## Start

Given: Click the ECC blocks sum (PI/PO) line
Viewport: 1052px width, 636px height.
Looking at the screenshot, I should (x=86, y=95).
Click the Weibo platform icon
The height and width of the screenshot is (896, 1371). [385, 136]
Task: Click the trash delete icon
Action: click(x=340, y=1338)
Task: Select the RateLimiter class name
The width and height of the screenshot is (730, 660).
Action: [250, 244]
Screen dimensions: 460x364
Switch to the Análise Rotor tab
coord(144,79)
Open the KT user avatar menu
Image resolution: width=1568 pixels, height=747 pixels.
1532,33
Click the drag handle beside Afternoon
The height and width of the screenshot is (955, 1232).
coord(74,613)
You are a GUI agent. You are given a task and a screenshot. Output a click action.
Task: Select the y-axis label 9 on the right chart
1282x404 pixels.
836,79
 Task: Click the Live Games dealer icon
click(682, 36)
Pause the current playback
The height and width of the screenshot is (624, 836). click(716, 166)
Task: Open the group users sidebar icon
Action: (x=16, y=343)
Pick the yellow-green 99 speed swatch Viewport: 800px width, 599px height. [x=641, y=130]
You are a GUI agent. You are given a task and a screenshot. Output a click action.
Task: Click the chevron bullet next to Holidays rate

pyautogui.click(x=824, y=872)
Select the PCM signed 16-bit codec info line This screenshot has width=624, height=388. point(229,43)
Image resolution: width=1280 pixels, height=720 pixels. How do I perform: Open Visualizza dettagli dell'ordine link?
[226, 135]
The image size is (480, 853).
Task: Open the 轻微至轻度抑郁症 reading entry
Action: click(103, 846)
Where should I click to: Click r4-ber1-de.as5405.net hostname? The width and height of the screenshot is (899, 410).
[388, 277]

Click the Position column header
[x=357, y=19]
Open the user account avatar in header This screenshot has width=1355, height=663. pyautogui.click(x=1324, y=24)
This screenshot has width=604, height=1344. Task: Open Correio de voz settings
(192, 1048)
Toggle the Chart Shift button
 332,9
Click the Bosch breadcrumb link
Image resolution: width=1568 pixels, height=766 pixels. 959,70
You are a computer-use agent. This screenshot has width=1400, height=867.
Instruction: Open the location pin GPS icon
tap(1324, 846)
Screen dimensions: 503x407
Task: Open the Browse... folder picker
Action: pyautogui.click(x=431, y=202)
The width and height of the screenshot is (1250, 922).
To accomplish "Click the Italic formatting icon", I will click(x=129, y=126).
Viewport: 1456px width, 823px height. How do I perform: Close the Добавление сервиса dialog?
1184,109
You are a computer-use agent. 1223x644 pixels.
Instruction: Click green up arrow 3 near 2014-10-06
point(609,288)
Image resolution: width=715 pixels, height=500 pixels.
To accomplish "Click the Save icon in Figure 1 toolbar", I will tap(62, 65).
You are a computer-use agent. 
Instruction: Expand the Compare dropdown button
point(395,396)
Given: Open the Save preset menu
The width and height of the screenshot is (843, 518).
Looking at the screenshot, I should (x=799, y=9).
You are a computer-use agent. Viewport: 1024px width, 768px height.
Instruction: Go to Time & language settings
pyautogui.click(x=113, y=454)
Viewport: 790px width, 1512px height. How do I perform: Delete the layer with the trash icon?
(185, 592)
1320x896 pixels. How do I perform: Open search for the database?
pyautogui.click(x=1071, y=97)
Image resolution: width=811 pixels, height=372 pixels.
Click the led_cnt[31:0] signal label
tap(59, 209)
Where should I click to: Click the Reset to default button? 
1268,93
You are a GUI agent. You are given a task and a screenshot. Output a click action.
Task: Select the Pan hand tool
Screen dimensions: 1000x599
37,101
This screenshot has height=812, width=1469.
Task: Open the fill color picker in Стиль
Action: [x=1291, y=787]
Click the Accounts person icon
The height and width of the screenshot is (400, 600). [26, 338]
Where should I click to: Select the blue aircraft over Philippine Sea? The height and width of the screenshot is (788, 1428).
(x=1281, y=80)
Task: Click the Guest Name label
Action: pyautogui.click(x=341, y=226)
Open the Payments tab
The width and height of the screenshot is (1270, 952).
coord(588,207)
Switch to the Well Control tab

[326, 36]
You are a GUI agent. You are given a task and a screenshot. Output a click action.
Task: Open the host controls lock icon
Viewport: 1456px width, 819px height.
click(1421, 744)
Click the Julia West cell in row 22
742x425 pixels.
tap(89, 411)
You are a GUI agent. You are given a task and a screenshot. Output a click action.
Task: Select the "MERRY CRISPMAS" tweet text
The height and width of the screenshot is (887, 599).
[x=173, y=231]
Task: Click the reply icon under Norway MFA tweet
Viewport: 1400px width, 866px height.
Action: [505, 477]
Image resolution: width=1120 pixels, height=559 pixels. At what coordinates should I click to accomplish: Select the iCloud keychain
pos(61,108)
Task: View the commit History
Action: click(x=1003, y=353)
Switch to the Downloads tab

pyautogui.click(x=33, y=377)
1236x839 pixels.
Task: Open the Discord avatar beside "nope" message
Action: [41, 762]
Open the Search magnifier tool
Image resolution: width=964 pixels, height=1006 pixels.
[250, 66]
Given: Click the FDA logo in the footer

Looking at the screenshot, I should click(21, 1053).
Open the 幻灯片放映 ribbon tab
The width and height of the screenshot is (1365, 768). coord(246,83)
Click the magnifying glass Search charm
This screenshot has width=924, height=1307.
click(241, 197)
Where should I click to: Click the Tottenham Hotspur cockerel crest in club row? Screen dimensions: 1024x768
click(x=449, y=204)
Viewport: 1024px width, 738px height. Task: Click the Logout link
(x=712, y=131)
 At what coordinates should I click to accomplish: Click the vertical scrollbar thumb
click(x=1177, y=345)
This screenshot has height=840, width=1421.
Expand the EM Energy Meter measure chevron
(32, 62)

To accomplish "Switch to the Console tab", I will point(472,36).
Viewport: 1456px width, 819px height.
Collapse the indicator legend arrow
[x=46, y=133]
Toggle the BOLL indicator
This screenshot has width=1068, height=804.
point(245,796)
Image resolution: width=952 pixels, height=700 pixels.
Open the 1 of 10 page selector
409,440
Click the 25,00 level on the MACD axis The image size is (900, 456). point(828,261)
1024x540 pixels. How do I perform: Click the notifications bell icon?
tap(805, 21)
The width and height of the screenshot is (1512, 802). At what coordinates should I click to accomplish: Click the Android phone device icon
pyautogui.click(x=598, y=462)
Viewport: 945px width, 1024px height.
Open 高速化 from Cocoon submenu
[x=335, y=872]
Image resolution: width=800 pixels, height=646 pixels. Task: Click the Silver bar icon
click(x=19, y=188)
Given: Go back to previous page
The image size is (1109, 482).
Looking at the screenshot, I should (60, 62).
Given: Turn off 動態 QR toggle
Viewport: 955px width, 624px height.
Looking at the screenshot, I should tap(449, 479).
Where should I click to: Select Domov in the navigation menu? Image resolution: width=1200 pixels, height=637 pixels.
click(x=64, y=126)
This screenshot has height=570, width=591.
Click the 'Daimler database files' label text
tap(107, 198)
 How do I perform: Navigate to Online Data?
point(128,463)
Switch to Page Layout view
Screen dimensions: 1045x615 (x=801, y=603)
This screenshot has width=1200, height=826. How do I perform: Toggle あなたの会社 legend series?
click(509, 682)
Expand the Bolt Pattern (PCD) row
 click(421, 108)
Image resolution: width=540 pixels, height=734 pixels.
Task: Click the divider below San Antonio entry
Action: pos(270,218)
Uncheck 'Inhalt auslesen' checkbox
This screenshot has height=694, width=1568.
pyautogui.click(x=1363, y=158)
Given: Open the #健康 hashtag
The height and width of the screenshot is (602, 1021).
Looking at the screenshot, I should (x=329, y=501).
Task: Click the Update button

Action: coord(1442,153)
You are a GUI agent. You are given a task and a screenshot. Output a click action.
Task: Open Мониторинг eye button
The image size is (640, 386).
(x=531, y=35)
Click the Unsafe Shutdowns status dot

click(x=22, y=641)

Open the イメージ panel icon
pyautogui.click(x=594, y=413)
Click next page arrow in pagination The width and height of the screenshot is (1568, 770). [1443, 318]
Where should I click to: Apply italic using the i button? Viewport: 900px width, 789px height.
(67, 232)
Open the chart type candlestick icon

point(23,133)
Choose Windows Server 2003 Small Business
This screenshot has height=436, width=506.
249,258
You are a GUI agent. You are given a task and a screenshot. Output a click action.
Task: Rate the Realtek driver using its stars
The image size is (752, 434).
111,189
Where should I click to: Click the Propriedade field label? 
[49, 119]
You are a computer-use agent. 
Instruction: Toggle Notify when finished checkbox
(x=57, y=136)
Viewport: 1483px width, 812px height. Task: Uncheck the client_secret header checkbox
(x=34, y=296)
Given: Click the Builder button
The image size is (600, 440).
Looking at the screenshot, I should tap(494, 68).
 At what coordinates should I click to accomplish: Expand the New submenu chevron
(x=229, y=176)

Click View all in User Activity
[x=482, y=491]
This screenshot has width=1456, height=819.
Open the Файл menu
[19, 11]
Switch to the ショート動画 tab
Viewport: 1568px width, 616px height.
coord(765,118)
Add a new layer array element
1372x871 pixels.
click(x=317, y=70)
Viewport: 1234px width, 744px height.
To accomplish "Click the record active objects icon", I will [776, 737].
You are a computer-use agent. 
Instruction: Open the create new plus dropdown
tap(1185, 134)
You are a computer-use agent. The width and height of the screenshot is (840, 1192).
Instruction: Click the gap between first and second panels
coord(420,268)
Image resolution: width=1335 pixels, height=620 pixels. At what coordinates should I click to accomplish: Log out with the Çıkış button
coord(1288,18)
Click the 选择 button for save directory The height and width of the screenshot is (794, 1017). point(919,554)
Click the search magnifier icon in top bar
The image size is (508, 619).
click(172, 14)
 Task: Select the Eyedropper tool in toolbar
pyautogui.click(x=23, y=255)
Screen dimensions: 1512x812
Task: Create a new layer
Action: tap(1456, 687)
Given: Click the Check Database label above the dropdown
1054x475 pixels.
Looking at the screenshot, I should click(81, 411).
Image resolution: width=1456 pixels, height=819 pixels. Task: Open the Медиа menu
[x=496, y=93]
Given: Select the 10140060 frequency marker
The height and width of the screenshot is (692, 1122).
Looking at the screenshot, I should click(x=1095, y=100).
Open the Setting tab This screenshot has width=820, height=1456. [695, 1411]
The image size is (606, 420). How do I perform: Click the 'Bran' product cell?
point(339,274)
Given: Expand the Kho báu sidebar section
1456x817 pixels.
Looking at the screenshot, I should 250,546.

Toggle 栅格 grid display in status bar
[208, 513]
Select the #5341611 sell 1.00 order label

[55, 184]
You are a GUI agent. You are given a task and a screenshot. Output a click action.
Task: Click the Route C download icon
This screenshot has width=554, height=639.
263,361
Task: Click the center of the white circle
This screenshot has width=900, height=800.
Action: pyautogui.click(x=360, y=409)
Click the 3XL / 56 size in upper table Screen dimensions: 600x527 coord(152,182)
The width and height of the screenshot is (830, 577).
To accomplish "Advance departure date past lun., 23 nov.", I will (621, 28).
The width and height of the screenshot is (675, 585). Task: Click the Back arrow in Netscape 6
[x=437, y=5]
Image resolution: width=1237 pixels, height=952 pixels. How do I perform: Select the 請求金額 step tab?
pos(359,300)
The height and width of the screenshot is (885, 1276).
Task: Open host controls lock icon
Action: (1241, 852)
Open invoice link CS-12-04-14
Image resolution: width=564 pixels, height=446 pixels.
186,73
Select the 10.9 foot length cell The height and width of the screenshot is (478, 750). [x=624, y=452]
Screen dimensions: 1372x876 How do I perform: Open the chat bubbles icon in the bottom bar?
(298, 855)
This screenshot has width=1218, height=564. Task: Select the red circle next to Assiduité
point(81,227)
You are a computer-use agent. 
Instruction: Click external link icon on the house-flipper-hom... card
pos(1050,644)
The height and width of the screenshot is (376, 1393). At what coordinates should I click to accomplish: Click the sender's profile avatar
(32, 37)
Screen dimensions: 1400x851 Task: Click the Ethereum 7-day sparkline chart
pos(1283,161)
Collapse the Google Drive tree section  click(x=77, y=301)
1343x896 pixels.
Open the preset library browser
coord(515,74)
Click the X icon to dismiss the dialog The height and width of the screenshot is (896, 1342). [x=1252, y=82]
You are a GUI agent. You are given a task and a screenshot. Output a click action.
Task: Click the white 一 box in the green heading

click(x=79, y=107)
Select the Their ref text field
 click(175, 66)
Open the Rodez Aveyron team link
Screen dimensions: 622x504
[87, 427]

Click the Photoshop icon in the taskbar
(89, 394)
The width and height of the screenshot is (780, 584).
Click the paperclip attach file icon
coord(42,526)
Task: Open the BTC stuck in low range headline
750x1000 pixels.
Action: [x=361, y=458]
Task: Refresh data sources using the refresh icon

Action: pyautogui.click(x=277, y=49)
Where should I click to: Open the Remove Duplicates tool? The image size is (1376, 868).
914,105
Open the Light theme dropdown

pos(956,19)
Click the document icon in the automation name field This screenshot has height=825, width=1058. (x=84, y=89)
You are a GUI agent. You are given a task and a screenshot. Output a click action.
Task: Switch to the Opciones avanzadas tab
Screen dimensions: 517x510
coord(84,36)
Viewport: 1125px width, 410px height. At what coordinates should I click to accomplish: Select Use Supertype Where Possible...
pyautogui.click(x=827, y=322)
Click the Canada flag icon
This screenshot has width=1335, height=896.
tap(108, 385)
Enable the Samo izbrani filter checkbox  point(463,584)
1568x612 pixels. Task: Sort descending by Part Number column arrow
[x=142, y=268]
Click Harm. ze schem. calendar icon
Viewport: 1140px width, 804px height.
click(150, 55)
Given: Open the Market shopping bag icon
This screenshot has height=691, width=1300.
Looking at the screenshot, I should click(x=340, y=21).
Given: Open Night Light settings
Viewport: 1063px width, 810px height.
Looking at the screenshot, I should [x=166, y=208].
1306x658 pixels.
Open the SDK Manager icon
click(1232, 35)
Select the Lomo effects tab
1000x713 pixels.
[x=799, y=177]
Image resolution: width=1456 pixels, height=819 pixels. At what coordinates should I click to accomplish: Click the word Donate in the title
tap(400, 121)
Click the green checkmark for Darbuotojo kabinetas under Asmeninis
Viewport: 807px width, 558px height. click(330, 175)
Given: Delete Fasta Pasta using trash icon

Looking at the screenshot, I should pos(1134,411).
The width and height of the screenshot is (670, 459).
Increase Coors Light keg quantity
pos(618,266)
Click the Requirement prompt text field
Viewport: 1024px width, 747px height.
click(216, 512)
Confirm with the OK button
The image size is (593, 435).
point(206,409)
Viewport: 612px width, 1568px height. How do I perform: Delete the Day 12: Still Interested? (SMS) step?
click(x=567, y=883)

## End

> **GIVEN EXERCISE**:
Tally the lines in the data above that include the word "coordinates" and give only the number.

> **OUTPUT FOR THIS EXERCISE**:
8